The single metric view does find us the drones we were looking for. So the better dataset we have in place, the more accurate detection of outliers will be.
The Anomaly Explorer helps to explain the story of usual RDP connections vs a worm-like behavior or a super-hard working admin which may or may not be working for the APT threat actor 😉
The warm tube sound of ArcSight correlation engine.
By this stage we have detection logic clearly defined, lets see if we can apply it on the tech that many companies are still using as primary SIEM tool. There are several tasks we will try to solve in regards to the coming threat:
- Identify the assets at risk on automated basis.
- Track anomalous RDP activity on assets above.
- Attempt to detect Lateral Movement by leveraging Sigma and behavior based rules.

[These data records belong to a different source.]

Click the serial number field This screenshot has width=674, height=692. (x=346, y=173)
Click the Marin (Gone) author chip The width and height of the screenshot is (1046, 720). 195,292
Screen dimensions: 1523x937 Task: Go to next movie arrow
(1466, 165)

Task #1: is where we can rely on several functions in ArcSight.
Make a list of assets vulnerable to CVE-2019-0708 by tapping into Asset & Network model that (should be) populated by any vulnerability scanner that provides CEF output (Qualys, Nessus or even nmap will do the trick).

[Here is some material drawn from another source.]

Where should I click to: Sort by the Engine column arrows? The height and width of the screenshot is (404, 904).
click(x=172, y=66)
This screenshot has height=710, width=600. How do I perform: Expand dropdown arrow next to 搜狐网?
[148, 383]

What if we do not have a scanner? We can track potentially vulnerable hosts by making a filter on Windows XP, 7, 2003 and 2008 assets either on Asset & Network model basis or based on Windows Event IDs generated by those versions which are distinct from newer versions of Windows.
Task #2: to substitute for Machine Learning we will make a rule that picks up Firewall and Netflow events based on Categorization and stores RDP source & destination IPs to the Active List. This way we can find first connection to/from potentially/confirmed vulnerable assets. Additionally we will build Trends to profile RDP connections and detect traffic Spikes by connection count.
Task #3: porting the Sigma rule #1 from query to real-time correlation will cover the detection of Lateral Movement T1210. To accomplish this I’ve copied the Sigma #1 source into Uncoder.io to produce ArcSight query. A nice thing about ArcSight queries is that by having some knowledge of the language one can easily turn the code into the filter for real-time correlation rule.
Put it together and plug it into your SOC!
For ArcSight the content pieces above are tied into a single dashboard which should remain empty under normal operations. To get the events rolling to main SOC channel add a lightweight rule to consume correlated alerts from the active channel “Correlation Event Details”.
For Elastic based SOC we’ve added a simple Kibana dashboard. It displays RDP spikes and Machine Learning visual for finding outliers based on netflow traffic as well as details on Sigma rule triggers, impacted hosts etc.
If you’re already using the SOC Prime dashboard for Watcher management you can explore the data through the prism of MITRE ATT&CK and pivot between the Tactics, Techniques, affected Users, Computers, observe attack Timeline, manage Watchers, pivot to Sigma rules and cases via SOC Workflow app. All of that without leaving Kibana interface.
Elastic, ArcSight or Sigma?
If we just use ATT&CK as a benchmark, Elastic is the winner being 1 technique ahead.
The main advantage of the Elastic stack is its ability to combine both Machine Learning and modern Threat Hunting queries based on Sigma. Remember that the re-factor of Sigma rules to real-time correlation queries does not find Masquerading / T1036 on ArcSight.
However, it is worth noting that it is actually easier to setup ArcSight to leverage data from vulnerability scanners for cross-device correlation. Combined with all the other log sources in detection rule package can be more effective for many organizations.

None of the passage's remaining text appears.